__Task statement__.
Convert the items below into a Markdown table with a Row column for the row number and a Line column for each line's text, skipping blank lines and leaving out the pictures.
== Material shown ==
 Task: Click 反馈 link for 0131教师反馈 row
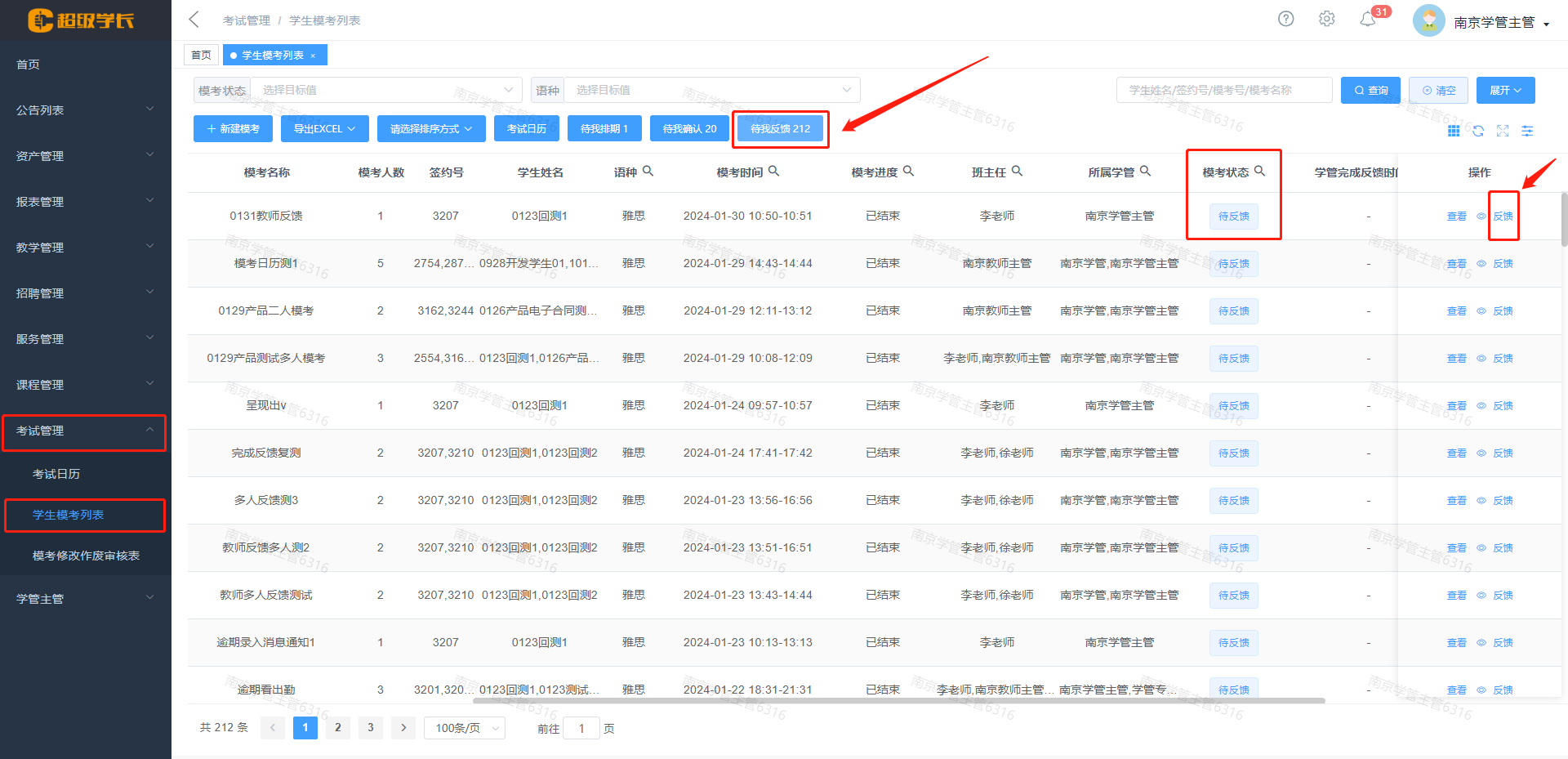point(1503,217)
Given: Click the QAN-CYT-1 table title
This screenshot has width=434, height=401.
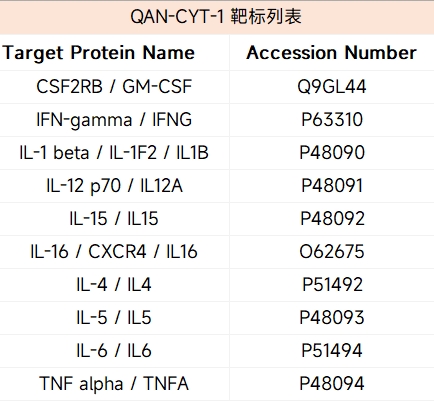Looking at the screenshot, I should (x=216, y=17).
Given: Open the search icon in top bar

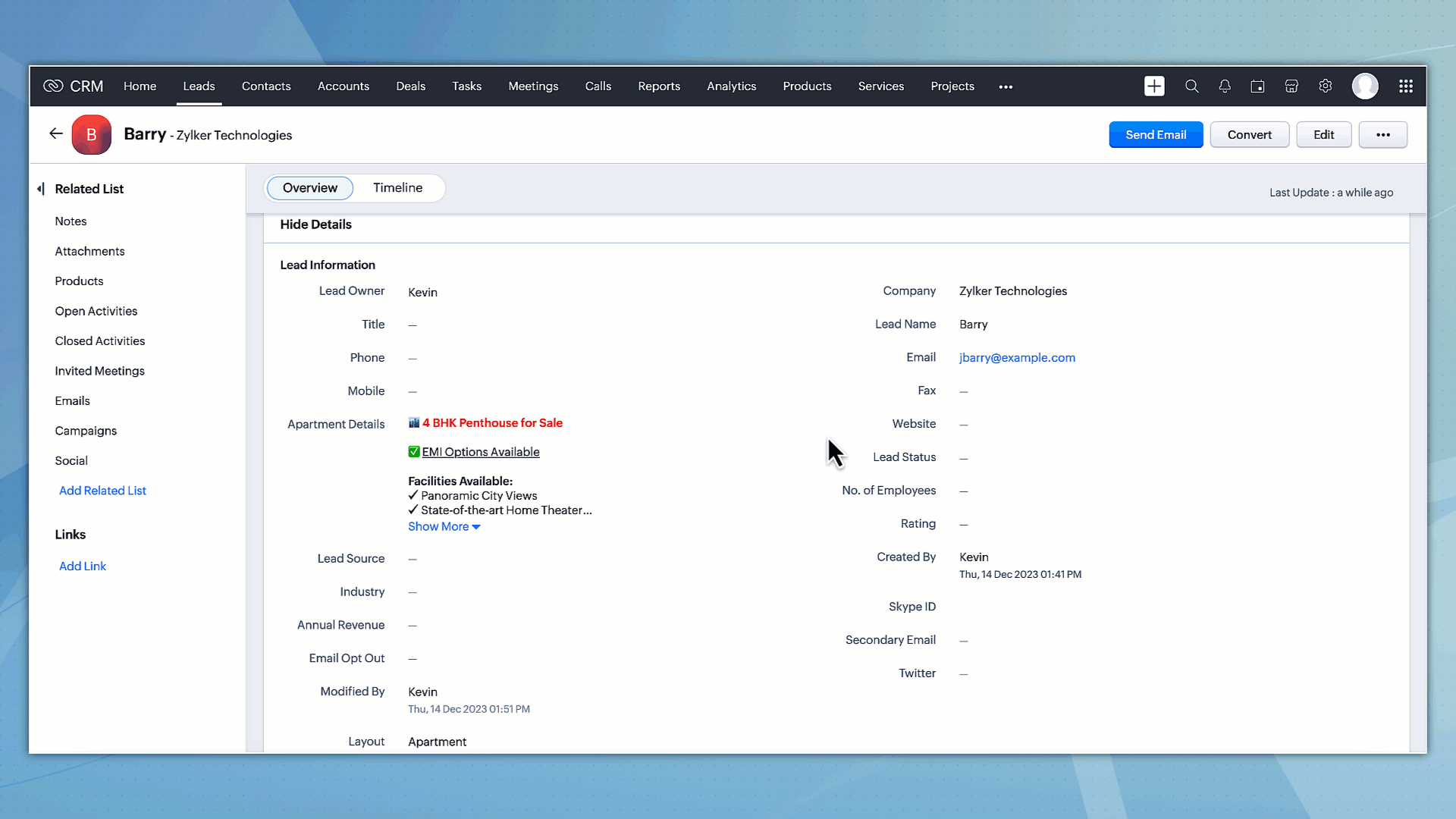Looking at the screenshot, I should (x=1191, y=86).
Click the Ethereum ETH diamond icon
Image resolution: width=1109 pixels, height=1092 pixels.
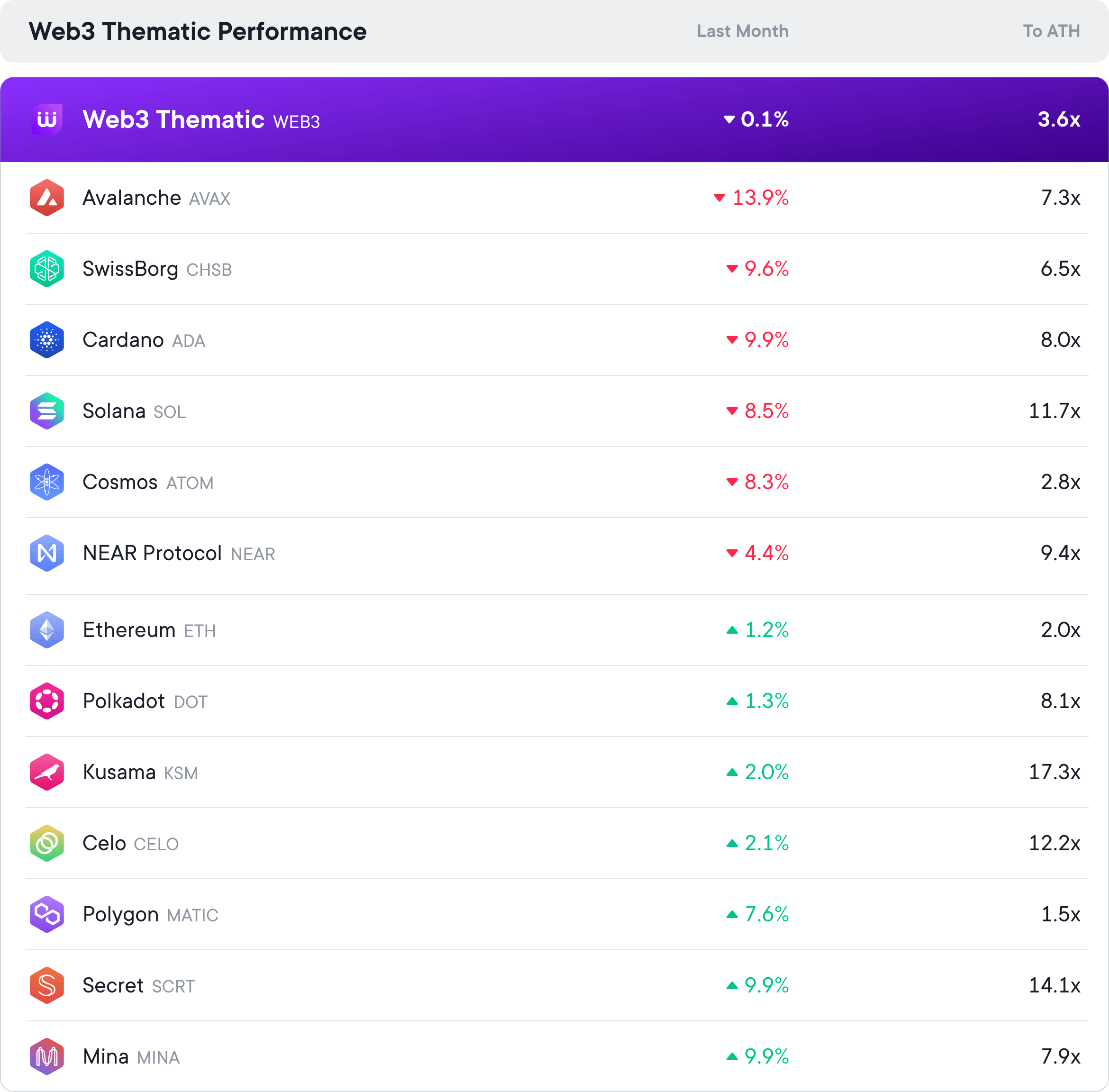[x=46, y=630]
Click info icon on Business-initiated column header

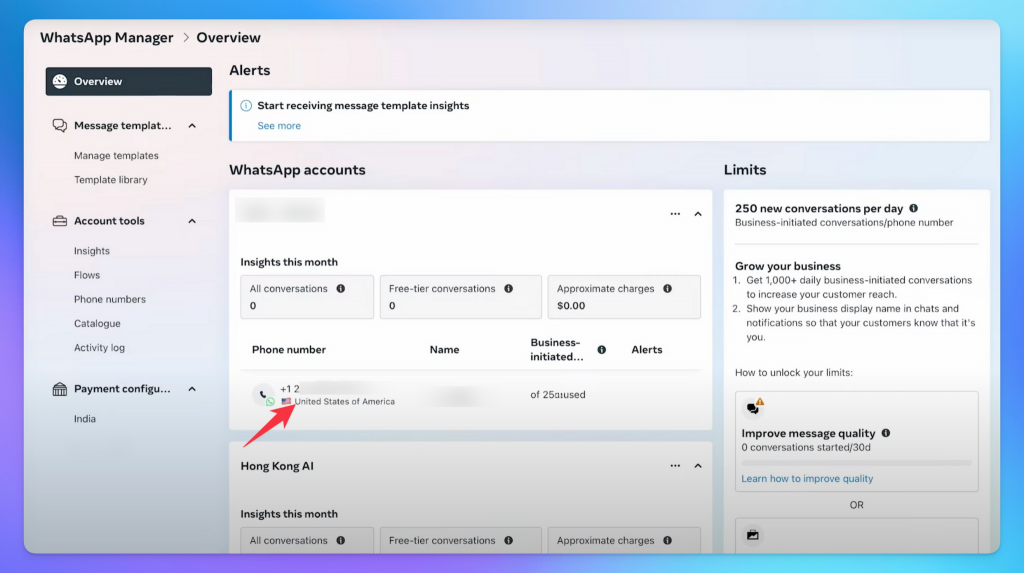(x=602, y=350)
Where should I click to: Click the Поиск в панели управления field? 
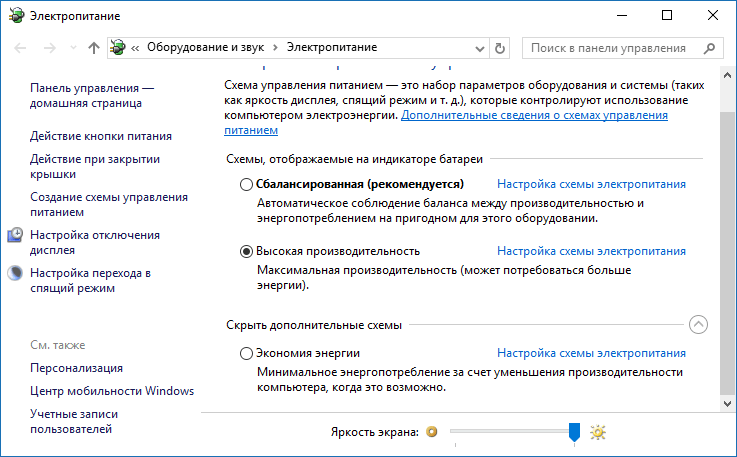click(x=608, y=48)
===
__Output below__.
| Row | Line |
|---|---|
| 1 |  Task: Click 反馈 link for 0131教师反馈 row |
| 2 | point(1503,217) |
| 3 | Given: Click the QAN-CYT-1 table title |
| 4 | This screenshot has width=434, height=401. |
| 5 | Looking at the screenshot, I should (x=216, y=17). |
| 6 | Given: Open the search icon in top bar |
| 7 | Looking at the screenshot, I should (x=1191, y=86). |
| 8 | Click the Ethereum ETH diamond icon |
| 9 | Image resolution: width=1109 pixels, height=1092 pixels. |
| 10 | [x=46, y=630] |
| 11 | Click info icon on Business-initiated column header |
| 12 | (x=602, y=350) |
| 13 | Where should I click to: Click the Поиск в панели управления field?  |
| 14 | click(x=608, y=48) |